Separated from the bar and reception lounge by way of two custom-designed, bronze fret cut lace screens, we come to the main function room – a 350-square metre dedicated function space accommodating up to 250 seated guests. Only the low rectangular form of the original structure remains; however, to heighten space, the ceiling has been opened up to expose the original trusses, where five large Polish crystal chandeliers (again custom-made) now hang. Plush materials and neutral tones were selected for the room, which, as the designer explains, were needed to complement rather than compete with the visual drama of the building’s location. “The main room is the focal point of the venue, but it needs to be a luxurious and understated backdrop to the events held in it, not an outspoken design statement,” says Park.

Large bi-fold doors have replaced the southern wall, opening the waterfront location and deck area. Leather panelled end walls with Hermès stitch detail help to absorb the sound while the pale oak panelled back wall again references 1960s style and the natural surrounds of Sydney Harbour National Park.

Arguably one of the most striking, individual features are the retro-inspired waiters’ stations speckled throughout the room, their tan leather diamond stitched encasing introducing a sense of warmth and familiarity to an otherwise contemporary space. Like many of the furnishings used throughout the entire fitout, the stations were designed by Spangenberg + Park and, in this instance, made by Karisma Joinery (as were the upholstered, solid oak dining chairs and occasional drinks tables).

A modernist architectural statement facilitates the move from the public rooms on the upper floor to the amenities below with doubleheight pale oak panels sweeping dramatically from the roof to the floor below. Black Ice cut crystal globe chandeliers on shining chrome rods light the way, along with vertical rows of small LED lights recessed into the walls.

Breaking with the subtle consistencies throughout the rest of the space, the lower level sitting area is a world unto its own. Thin modernist movement meets ‘Alice in a design Wonderland’.

“The lounge is a quiet space with little outlook and no expectations, which allowed us to be more playful in its design,” says Park. “We made a positive out of the low ceilings with illuminated coffers of linen fabric printed with parrots and military imagery. Diamonds of mirror and crimson leather flank the walls. And blood red carpet islands are dominated by over-scaled wingback chairs and under-scaled Saarinen marble tables lit by spindly red floor lamps.”

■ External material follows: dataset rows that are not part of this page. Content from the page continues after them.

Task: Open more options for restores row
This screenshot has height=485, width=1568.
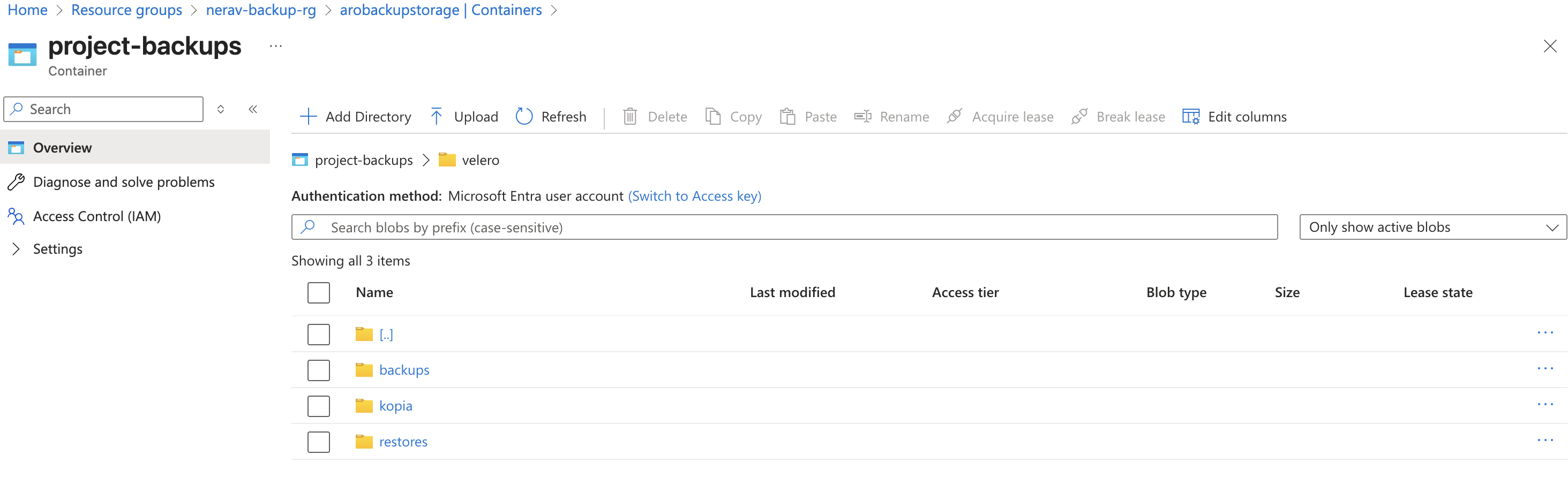Action: tap(1544, 441)
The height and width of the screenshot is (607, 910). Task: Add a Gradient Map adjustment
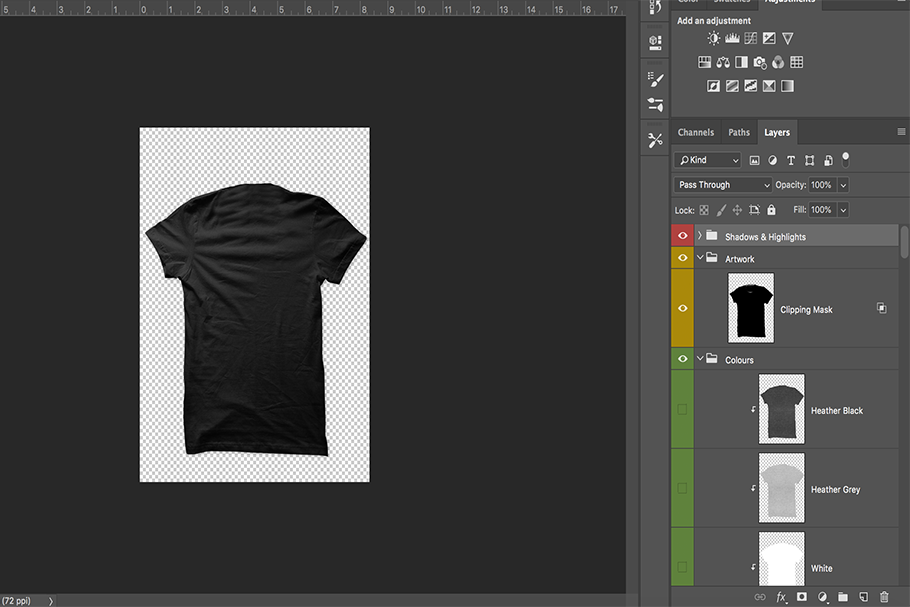point(787,86)
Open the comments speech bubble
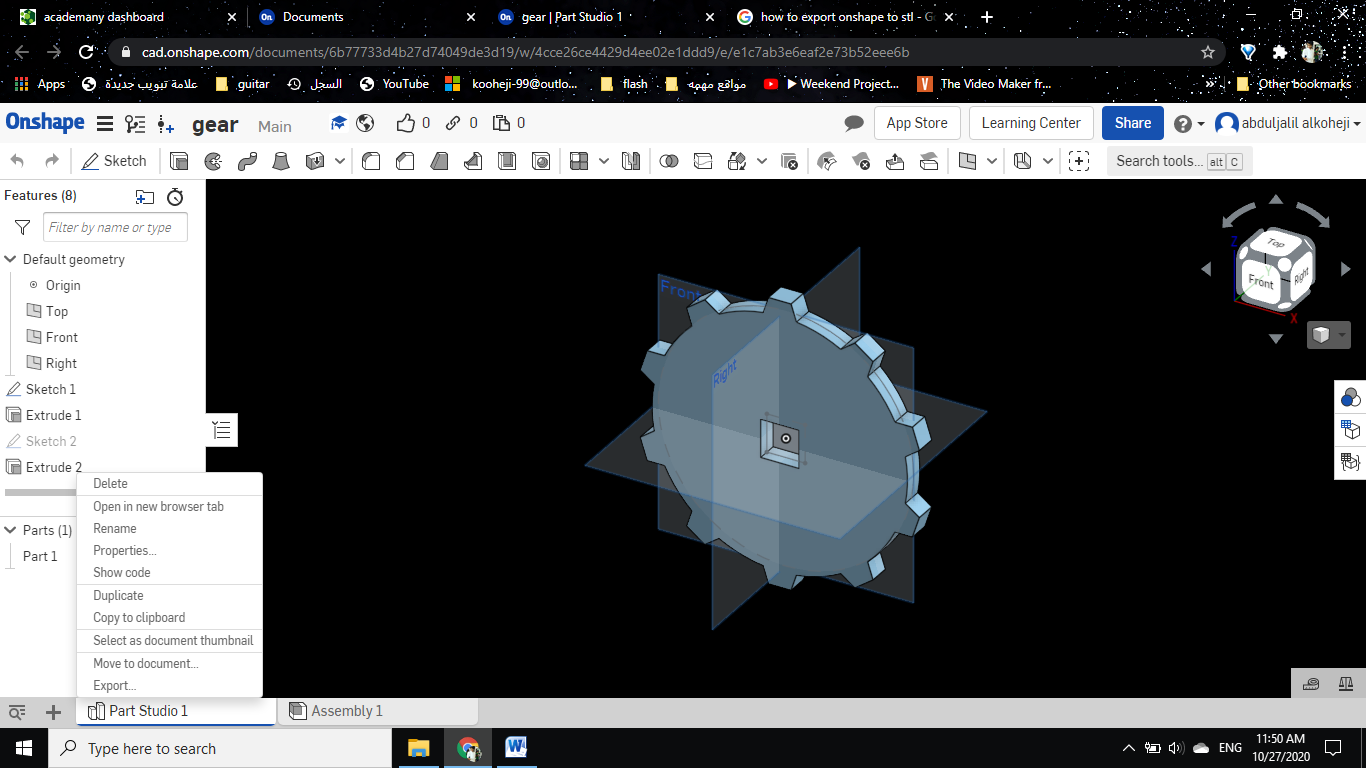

On this level you’ll also find the Sergeant Major’s Room, which takes the boardroom to the bush, albeit with the designer offerings of Paul Smith fabrics and Eames fine-grained leather conference chairs. Sergeants’ Mess is the first dedicated function space of Manuel Spinola’s Tea Room Group, already known for its other Sydney spaces: The Tea Room QVB in the landmark Queen Victoria Building and The Tea Room Gunners’ Barracks, in Georges Heights, Mosman – both designed by Spangenberg and Park (in 1997 and 2005 respectively), in collaboration with Spinola.

A range of green initiatives has also been implemented to reduce the environmental impact of Sergeants’ Mess (and comply with the tender brief originally set by the Sydney Harbour Federation Trust). These include considerable use of LED lighting, solar-powered hot water, rainwater tanks, low-energy kitchen appliances and a unique 100-mile food and wine menu where 99 percent of ingredients are sourced from within a 100-mile radius of the venue.

With the bushland setting of Sergeants’ Mess an integral factor of both the interior fitout and exterior renovation, being good to nature will naturally be good for business.